Produce word for word the lines of the data below running from the one that has "The height and" to the one that has "The width and height of the screenshot is (617, 682).", inclusive, and no others.

- - -

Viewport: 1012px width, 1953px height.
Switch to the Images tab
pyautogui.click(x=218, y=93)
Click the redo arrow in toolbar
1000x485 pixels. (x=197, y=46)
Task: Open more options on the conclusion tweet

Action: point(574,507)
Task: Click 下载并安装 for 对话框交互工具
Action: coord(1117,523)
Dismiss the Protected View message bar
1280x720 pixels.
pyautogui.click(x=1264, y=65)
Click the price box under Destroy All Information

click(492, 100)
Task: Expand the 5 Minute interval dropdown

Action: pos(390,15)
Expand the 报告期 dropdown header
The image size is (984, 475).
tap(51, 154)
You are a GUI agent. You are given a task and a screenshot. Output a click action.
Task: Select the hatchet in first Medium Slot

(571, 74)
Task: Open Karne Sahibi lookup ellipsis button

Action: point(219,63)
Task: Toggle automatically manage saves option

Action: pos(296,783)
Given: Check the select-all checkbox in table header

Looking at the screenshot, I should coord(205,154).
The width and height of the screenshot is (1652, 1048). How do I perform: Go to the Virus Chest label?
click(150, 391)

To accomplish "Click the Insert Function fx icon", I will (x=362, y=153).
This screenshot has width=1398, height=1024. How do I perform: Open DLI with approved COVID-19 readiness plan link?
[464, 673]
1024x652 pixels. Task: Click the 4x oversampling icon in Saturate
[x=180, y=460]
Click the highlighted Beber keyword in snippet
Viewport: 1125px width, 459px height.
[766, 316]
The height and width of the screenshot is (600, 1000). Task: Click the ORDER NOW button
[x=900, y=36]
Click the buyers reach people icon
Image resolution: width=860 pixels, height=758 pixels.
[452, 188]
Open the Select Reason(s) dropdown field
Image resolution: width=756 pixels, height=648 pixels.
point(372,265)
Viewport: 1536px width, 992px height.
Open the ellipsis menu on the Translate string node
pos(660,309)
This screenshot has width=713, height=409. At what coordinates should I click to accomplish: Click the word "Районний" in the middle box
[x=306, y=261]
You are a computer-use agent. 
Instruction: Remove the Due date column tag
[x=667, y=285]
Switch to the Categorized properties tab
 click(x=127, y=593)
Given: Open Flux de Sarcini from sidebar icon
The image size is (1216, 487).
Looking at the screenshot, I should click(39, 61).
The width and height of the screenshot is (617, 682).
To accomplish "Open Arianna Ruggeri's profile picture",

- - -

Answer section
The height and width of the screenshot is (600, 1000). Task: Click the ORDER NOW button
[x=900, y=36]
Click the buyers reach people icon
Image resolution: width=860 pixels, height=758 pixels.
[452, 188]
Open the Select Reason(s) dropdown field
Image resolution: width=756 pixels, height=648 pixels.
point(372,265)
Viewport: 1536px width, 992px height.
Open the ellipsis menu on the Translate string node
pos(660,309)
This screenshot has width=713, height=409. At what coordinates should I click to accomplish: Click the word "Районний" in the middle box
[x=306, y=261]
You are a computer-use agent. 
Instruction: Remove the Due date column tag
[x=667, y=285]
Switch to the Categorized properties tab
 click(x=127, y=593)
Given: Open Flux de Sarcini from sidebar icon
The image size is (1216, 487).
Looking at the screenshot, I should click(39, 61).
The width and height of the screenshot is (617, 682).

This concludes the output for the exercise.